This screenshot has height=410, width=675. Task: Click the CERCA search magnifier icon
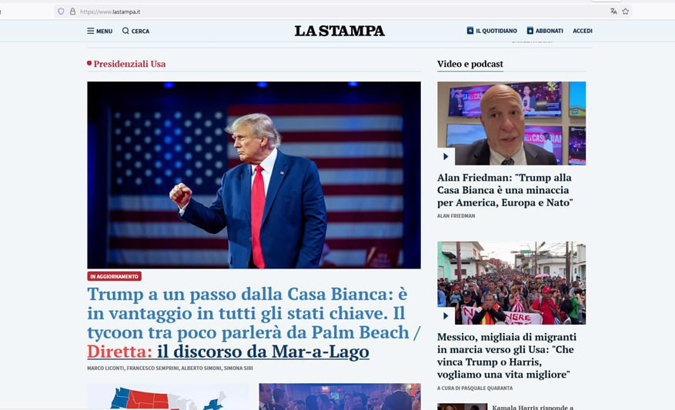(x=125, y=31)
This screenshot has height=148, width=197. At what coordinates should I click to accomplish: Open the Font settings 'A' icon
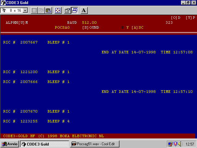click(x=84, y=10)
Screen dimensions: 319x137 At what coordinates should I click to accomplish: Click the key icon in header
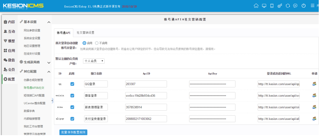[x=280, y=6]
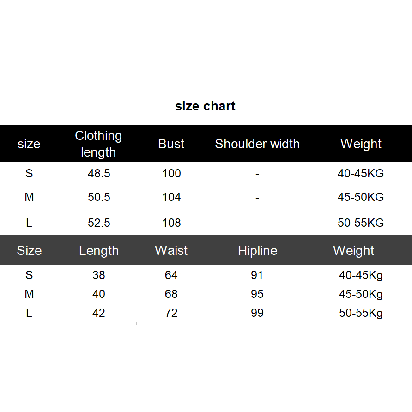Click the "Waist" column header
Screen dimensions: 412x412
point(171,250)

* _Work item_
The required output is every line from the one containing "This screenshot has height=148, width=197." through the last line of the records, inclusive, reproduced exactly and without pictures.

* _Response box_
This screenshot has height=148, width=197. At what coordinates should I click to accomplish: Open the Font settings 'A' icon
click(x=84, y=10)
Screen dimensions: 319x137 At what coordinates should I click to accomplish: Click the key icon in header
[x=280, y=6]
Click the "Waist" column header
Screen dimensions: 412x412
point(171,250)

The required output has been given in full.